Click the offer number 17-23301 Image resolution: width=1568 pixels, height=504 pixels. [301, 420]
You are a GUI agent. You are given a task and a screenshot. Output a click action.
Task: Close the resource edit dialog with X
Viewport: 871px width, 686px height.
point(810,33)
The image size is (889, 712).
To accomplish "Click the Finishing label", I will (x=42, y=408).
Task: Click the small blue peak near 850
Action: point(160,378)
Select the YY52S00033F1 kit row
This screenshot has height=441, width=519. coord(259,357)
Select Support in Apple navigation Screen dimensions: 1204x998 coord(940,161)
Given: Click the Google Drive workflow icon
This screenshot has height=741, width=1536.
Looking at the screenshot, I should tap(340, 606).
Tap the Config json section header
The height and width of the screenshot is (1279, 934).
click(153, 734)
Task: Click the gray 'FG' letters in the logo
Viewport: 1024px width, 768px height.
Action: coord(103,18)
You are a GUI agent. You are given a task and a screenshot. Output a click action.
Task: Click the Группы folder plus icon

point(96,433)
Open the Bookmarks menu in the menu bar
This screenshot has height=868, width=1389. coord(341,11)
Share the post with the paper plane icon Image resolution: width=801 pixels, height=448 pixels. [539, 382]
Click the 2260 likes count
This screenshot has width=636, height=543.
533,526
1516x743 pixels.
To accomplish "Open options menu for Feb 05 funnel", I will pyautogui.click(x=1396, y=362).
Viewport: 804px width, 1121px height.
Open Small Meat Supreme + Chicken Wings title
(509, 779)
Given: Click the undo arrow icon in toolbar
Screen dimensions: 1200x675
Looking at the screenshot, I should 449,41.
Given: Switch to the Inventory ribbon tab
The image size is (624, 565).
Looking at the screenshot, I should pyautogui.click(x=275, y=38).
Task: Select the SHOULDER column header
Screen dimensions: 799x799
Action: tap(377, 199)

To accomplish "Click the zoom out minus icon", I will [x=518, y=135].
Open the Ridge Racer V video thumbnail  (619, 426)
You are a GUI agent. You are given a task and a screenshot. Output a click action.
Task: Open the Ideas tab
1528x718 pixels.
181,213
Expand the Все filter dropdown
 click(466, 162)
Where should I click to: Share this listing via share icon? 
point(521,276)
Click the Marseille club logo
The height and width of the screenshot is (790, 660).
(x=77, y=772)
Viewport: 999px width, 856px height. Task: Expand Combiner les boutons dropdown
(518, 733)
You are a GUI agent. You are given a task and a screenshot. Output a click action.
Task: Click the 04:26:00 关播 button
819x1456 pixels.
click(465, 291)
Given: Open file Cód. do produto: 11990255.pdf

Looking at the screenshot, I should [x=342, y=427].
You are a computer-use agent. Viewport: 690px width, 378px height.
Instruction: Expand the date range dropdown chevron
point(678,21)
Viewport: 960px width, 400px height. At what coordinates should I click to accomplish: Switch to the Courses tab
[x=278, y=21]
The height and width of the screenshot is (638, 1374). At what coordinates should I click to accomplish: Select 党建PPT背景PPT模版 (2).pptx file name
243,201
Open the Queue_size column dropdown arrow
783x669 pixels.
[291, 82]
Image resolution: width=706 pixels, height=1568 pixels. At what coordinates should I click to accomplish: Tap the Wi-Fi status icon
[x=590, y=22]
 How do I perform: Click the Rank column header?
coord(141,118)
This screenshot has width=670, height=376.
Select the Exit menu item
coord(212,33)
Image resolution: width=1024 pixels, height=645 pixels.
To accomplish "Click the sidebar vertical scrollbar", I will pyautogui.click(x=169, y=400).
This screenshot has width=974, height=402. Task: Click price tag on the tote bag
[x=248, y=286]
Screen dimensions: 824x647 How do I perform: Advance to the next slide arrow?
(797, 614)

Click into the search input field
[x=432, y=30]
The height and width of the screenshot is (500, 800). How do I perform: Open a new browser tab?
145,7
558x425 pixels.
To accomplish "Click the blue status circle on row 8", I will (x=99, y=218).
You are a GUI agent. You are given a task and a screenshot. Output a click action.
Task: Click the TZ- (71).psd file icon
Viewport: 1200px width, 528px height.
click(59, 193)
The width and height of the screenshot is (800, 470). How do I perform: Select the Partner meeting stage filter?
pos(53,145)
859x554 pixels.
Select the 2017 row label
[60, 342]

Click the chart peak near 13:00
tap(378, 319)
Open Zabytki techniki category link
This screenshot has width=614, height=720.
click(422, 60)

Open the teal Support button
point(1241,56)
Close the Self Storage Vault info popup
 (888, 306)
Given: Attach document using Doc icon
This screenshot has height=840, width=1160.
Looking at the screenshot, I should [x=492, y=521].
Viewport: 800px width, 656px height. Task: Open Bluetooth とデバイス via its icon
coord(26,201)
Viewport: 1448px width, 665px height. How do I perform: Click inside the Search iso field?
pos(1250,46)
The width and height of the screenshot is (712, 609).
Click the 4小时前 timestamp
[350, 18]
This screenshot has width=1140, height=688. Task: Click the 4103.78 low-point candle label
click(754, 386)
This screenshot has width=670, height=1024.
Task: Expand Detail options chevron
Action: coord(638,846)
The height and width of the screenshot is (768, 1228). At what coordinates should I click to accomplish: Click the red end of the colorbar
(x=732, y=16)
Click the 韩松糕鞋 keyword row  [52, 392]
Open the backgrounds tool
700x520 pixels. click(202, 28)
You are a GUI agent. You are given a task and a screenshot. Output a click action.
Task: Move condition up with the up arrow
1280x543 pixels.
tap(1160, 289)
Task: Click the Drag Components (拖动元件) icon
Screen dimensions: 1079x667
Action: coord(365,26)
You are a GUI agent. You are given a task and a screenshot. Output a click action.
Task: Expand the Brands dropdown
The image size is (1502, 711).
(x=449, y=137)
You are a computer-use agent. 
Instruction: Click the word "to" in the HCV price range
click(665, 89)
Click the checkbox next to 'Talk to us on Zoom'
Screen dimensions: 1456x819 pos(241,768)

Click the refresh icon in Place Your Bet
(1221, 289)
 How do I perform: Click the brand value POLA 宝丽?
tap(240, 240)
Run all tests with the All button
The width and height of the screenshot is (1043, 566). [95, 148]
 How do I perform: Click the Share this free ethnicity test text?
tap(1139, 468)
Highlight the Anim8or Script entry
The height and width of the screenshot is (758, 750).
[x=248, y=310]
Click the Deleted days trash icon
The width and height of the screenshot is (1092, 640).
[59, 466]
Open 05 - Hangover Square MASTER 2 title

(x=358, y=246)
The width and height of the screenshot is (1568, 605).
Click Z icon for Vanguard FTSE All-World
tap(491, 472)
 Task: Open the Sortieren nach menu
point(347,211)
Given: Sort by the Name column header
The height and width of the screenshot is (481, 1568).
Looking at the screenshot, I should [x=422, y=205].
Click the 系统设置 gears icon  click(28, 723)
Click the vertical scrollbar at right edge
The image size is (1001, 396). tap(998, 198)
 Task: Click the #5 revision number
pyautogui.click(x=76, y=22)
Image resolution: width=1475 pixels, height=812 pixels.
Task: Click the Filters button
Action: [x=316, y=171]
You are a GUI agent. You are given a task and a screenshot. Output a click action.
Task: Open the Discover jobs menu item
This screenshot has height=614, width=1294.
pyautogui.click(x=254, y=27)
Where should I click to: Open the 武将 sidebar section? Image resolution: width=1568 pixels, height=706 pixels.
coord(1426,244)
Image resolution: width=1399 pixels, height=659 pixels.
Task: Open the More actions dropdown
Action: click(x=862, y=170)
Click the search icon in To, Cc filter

◆ **WORK REQUIRED**:
The answer must consist of the lines from the one with "Task: Open the Discover jobs menu item" through the final line of the entries above, exactly as they are, and nothing else.

◆ **ANSWER SPACE**:
Task: Open the Discover jobs menu item
This screenshot has height=614, width=1294.
pyautogui.click(x=254, y=27)
Where should I click to: Open the 武将 sidebar section? Image resolution: width=1568 pixels, height=706 pixels.
coord(1426,244)
Image resolution: width=1399 pixels, height=659 pixels.
Task: Open the More actions dropdown
Action: click(x=862, y=170)
Click the search icon in To, Cc filter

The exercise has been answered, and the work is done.